──────── Data in this exercise ────────
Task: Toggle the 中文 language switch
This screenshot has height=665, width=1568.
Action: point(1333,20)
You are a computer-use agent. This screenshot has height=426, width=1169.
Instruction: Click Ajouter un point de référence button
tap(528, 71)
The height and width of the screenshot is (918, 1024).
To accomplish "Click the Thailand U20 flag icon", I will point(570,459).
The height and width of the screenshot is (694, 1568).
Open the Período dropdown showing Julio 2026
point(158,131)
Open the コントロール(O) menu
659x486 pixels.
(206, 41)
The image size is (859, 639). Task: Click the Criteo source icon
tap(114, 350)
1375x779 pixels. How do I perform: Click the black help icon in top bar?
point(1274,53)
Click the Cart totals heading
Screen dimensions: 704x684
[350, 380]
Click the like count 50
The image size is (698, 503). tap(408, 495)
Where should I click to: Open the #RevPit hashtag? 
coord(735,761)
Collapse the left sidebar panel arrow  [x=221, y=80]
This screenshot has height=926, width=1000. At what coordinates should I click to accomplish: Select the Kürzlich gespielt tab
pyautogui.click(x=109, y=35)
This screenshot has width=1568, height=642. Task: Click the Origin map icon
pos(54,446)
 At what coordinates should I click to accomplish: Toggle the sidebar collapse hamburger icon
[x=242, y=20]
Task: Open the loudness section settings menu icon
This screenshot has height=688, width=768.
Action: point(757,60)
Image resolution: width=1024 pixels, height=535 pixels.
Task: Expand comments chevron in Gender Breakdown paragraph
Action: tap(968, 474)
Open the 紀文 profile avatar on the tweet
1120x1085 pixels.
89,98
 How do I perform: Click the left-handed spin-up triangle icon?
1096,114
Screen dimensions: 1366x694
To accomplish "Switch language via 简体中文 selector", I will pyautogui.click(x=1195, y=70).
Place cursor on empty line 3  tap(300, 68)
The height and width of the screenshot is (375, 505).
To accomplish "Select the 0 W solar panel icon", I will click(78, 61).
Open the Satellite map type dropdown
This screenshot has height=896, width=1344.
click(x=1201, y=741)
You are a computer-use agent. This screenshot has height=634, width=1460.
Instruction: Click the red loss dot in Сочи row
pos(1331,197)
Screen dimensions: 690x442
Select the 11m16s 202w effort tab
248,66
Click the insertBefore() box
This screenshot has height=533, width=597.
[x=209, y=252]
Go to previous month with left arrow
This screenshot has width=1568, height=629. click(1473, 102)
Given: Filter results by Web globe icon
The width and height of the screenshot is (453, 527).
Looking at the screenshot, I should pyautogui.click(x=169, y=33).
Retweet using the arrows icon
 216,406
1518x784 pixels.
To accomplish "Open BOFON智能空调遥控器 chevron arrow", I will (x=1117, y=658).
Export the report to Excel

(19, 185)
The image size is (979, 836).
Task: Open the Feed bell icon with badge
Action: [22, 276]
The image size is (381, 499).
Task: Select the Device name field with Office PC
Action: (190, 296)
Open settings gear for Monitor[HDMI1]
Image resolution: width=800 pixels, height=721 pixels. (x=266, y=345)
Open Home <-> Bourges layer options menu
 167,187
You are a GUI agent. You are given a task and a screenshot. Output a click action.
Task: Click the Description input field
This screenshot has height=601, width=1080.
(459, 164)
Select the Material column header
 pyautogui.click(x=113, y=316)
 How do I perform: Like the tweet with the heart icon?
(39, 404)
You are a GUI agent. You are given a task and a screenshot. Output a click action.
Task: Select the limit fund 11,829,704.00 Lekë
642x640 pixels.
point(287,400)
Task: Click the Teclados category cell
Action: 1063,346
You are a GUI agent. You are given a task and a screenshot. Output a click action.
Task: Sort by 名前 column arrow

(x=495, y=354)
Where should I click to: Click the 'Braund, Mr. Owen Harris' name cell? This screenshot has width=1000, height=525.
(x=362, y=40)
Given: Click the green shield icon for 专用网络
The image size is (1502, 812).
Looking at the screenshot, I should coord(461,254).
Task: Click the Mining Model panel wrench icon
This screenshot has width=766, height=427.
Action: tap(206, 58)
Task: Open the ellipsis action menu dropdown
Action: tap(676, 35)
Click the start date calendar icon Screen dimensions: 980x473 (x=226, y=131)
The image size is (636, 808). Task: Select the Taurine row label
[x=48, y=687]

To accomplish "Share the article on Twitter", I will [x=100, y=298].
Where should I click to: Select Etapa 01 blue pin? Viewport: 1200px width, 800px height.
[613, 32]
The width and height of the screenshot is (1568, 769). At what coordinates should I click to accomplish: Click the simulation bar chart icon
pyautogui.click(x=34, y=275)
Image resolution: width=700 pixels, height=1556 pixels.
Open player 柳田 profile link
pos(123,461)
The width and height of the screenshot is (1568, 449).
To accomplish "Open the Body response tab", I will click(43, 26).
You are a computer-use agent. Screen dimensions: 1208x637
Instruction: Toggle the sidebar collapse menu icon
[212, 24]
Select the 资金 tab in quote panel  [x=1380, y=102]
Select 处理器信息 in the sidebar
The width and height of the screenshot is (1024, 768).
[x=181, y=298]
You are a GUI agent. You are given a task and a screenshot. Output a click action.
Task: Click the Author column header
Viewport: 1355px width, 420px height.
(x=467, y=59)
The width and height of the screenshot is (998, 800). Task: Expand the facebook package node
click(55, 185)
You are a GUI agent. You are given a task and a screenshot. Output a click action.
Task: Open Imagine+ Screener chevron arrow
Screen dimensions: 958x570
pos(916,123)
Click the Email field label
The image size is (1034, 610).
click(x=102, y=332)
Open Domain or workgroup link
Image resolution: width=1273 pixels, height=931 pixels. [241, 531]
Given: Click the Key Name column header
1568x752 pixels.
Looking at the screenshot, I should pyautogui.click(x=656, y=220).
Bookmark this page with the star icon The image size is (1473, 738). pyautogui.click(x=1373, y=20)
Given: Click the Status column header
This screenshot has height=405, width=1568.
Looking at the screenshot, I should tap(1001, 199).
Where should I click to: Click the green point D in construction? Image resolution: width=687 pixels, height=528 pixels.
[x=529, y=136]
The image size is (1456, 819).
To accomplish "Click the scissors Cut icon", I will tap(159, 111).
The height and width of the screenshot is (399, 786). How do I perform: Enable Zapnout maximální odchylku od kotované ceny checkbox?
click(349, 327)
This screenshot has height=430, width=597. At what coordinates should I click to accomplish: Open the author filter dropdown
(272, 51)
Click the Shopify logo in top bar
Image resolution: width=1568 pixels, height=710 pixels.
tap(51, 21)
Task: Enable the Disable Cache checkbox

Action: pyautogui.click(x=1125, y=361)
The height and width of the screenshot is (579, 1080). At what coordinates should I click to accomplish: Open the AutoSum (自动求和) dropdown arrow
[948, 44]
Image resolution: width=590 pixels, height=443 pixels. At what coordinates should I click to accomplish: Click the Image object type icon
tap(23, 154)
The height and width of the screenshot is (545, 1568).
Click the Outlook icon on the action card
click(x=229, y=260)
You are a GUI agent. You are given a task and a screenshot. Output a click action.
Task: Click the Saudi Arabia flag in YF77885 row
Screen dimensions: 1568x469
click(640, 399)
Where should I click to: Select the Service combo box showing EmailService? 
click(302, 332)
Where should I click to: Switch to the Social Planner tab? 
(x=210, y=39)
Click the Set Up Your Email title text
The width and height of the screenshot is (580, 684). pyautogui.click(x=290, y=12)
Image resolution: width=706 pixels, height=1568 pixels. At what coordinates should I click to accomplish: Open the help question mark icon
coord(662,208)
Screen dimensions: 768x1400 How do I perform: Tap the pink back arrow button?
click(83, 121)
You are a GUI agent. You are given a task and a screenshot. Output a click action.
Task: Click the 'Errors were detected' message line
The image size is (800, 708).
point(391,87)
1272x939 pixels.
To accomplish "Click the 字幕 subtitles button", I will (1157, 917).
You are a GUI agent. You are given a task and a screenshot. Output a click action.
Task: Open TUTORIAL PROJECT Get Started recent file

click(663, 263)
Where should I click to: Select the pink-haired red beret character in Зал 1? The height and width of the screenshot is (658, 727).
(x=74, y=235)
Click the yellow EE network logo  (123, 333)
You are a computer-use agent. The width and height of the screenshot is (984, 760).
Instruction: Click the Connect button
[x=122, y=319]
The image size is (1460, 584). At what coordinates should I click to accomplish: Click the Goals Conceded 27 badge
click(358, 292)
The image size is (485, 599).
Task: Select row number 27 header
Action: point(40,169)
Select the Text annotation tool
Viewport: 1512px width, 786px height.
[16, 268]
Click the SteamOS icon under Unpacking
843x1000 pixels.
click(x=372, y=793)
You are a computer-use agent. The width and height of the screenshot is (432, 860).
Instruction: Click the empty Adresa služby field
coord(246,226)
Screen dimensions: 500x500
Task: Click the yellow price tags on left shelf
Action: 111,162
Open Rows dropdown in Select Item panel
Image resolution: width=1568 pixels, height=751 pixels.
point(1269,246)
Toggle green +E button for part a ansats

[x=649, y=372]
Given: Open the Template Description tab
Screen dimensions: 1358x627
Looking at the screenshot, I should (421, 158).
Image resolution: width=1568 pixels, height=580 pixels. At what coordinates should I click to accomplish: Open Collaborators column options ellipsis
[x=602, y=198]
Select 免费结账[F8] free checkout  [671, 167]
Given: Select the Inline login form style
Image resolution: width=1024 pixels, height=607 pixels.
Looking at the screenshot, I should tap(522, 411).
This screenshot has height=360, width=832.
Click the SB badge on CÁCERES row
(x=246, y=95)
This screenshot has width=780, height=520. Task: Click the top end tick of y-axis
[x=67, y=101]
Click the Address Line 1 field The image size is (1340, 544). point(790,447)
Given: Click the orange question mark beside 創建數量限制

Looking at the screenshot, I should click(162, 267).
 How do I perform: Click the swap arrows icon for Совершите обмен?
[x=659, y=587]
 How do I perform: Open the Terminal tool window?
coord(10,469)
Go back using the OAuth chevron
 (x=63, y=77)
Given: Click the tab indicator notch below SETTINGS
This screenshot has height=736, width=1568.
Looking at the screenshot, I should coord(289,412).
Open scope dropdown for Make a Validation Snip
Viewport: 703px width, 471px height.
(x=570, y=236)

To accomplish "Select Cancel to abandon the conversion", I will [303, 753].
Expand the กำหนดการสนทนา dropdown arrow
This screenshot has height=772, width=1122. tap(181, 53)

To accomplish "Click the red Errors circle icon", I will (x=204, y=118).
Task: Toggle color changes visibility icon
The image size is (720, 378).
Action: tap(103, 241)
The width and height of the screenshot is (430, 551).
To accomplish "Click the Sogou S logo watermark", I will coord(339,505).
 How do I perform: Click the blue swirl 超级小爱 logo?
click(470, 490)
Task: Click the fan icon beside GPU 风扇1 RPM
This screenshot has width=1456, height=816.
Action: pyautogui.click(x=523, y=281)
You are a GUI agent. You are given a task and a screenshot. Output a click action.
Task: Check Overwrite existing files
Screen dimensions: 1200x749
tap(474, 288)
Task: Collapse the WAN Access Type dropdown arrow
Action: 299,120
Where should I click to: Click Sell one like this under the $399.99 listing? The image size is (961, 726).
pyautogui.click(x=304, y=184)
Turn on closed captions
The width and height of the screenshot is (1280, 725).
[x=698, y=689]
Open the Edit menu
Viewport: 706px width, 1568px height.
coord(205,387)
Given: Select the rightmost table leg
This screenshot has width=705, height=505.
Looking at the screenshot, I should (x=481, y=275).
────────
### [What is required]
How many lines in these entries hold the string "Errors"? Answer with the number alone.

### [Result]
2